The final straw was when on the road and I pulled over to look up a number and address, and plenty of bars, but no data service working.

I headed into Verizon to get a Curve with good data service. I ended up moving up to the Storm and so far have been enjoying it, even if there is a bit of a learning curve with the touch screen. Verizon was only $20 more per month for unlimited data (but not unlimited voice). The Curve a is good phone, but MetroPCS should never have put them on their low-end data network, at least not until they deploy EVDO - if they deploy EVDO. I've heard (rumor mill, so take this with a grain or shaker of salt) they may skip EVDO and wait until they deploy LTE, which the Curve won't support.

Today I took the Curve back to BestBuy. They were polite and asked while, and I said bad data service, constant drops. They took it back no problem. I asked if they'd had many returns, and they said yes. I asked why, they said the same problem. I really wanted the Curve for $50/month unlimited data and voice. MetroPCS should really have more sense than to offer bad service and get bad press.


3 comments to...
“Blackberry Curve 8330 coming to MetroPCS”
Jason

Research I've found: http://gpsobsessed.com/metropcs-bows-blackberry-curve-8330-with-50-unlimited-plan/

"The downside is that the GPS-enabled Blackberry Curve 8330 is only available in older MetroPCS 1900 MHz spectrum markets: Greater Miami/Ft. Lauderdale, Tampa, Orlando, Jacksonville, Atlanta, Detroit, Dallas, Los Angeles, San Francisco and Sacramento."

So would non-metropolitan areas such as Modesto and Merced be able to use this phone? The MetroPCS Coverage maps show they have Tri-band (AWS, 700/2100MHz) coverage in some areas and limited Dual-band (PCS, 1900MHz) in others:
http://www.metropcs.com/coverage/

More research to do...


Address book syncing « Roysdon Networks

[...] Google Sync to my Blackberry. All for $50/month for unlimited voice and data with Metro PCS on my BlackBerry 8330 Curve. No servers to maintain, no license fees, no cables to [...]


onobbqono

The major problem with MetroPCS is #1 - They need to stop "bastardizing" the phones they pitch. They tout this UNLIMITED everywhere for one price $50.00 but when you add it all up IE:, the bastardized BREW phones (can't add anything usefull outside of the generic downloads that you have to pay for and truly NONE are worth paying for, pitifully slow data, terrible dropped call percentages and sketchy network service areas, the terrible selection of phones which you pay full price for, the customer service is beyond useless - the list goes on and on. At $50.00 a month for MetroPCS it's almost overpriced for what they offer and really for what they offer should be $30.00 for unlimited everything, which if you recall in the beginning of Metro's service was $30.00/$35.00 if you wanted some caller-id and "enhanced" voicemail.

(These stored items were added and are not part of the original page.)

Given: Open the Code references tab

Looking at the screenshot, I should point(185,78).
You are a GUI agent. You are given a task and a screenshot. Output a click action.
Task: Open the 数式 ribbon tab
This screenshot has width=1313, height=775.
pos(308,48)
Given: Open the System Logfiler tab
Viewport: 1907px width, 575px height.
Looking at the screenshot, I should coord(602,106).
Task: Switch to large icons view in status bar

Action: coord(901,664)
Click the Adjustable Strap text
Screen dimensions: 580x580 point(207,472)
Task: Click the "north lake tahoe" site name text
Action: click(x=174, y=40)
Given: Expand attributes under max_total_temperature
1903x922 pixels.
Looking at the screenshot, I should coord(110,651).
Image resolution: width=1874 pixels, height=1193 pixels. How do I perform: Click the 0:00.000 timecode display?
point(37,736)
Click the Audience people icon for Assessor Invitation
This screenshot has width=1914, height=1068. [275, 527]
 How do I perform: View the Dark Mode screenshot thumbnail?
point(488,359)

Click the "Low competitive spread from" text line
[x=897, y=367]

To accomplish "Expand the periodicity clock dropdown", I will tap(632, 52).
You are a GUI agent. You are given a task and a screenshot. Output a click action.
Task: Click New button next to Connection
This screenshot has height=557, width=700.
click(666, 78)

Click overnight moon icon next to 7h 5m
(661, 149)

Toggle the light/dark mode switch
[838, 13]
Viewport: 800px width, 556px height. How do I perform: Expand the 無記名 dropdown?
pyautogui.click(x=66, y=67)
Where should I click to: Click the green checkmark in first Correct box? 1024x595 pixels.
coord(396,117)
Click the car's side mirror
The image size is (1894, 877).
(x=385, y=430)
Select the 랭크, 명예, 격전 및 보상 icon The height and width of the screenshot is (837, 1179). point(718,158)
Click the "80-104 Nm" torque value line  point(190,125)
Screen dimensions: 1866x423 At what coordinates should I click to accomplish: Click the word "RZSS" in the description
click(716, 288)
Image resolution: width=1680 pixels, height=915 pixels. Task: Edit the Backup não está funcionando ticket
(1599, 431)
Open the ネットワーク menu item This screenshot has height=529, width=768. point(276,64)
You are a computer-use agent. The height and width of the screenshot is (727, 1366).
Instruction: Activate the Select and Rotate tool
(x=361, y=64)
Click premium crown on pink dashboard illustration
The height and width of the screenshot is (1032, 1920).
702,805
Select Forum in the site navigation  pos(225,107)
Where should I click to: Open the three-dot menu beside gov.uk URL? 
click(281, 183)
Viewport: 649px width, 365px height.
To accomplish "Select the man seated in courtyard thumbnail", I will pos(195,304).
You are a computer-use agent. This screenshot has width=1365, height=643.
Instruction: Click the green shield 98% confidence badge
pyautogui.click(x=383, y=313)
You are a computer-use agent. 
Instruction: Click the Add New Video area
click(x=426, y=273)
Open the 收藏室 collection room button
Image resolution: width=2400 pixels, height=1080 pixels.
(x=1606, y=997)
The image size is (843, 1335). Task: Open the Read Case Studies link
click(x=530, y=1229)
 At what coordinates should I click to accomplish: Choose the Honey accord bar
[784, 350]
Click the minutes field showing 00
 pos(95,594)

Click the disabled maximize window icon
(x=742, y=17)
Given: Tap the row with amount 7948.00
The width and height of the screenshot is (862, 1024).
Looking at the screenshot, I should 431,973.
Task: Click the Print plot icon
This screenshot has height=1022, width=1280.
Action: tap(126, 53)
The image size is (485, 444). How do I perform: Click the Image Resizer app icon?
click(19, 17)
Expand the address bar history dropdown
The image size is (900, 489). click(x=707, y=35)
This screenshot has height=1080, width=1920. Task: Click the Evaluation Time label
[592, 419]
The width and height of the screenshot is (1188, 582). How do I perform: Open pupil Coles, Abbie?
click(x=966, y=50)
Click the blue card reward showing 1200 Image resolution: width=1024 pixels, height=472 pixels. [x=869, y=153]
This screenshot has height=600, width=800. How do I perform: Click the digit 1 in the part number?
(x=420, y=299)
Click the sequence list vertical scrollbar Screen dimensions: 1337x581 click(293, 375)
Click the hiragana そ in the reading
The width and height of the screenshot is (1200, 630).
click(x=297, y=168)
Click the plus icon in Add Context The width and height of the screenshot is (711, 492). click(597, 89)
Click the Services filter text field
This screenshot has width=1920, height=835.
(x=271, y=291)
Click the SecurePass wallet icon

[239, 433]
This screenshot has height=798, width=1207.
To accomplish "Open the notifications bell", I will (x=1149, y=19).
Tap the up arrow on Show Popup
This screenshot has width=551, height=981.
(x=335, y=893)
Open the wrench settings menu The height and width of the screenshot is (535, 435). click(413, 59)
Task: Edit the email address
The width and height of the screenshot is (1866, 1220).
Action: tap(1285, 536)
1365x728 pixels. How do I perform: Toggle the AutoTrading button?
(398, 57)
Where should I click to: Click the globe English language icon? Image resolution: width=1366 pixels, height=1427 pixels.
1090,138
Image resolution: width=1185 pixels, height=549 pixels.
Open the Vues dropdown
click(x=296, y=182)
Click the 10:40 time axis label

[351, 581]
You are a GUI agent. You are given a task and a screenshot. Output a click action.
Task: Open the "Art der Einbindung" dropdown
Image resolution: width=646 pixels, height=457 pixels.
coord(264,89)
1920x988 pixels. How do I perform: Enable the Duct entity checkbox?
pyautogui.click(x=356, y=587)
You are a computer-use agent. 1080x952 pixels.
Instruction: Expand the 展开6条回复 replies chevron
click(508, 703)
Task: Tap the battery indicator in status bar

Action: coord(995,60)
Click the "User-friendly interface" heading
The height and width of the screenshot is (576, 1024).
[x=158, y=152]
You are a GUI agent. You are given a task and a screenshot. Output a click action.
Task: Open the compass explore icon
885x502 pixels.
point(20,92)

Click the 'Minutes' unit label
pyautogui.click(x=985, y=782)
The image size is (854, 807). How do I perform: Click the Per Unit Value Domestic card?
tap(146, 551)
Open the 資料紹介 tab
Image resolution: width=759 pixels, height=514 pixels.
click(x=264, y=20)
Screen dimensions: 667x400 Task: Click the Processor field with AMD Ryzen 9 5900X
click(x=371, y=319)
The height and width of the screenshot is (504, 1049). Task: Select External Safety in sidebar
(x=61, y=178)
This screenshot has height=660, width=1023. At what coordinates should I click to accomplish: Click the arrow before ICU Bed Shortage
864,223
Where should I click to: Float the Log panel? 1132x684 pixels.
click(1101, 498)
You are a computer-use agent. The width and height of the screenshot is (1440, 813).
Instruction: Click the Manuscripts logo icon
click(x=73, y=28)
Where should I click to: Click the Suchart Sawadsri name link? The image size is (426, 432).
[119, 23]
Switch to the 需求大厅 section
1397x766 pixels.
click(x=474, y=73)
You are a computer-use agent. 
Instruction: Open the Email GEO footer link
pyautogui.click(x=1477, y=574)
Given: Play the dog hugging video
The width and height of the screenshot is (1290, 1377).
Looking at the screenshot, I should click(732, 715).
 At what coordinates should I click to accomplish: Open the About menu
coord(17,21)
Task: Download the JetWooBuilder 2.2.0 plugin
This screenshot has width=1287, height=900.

Truly when you think about it, in the SF bayarea we have a nationwide CDMA carrier that offers $99.00 (which I hear through the grapevine is actually going to be lowered to $79.95/month coming soon in the summer of 09') bucks a month for everything and REAL phones (which even though ya your in a 2 yr contract for atleast they are newer, semi-state of the art (java and wm6 smartphones etc), that you can add software too and modify at your wim, real high speed network access and real network coverage with almost no dropped calls and cost free roaming when your not on thier own system.

MetroPCS needs to either jump out of the pan or light the fire really. Stick with the generic all you can suck down slow data and unlimited voice for a realy low price or try to compete with the big boys and get slapped back down to nothingness by "attempting" to produce; ie; Bastardized GIMPED Blackberry's and Touchscreen Bricks - get real.

BTW, the "new" Blackberry "offered" by MetroPCS is a slate model that has long been since moved into generic production by RIM and is offered by other CDMA carriers for generally lower then $40.00 or even free. (even without a contract, if still in stock you can get one on the other nationwide carrier for $129 bucks)

Expecting people to pay $449.00 for a gimped old Blackberry is a realy bad attempt by Metro - and by the masses coming back to the retailers that sold them - probably has some marketing people out looking for new jobs.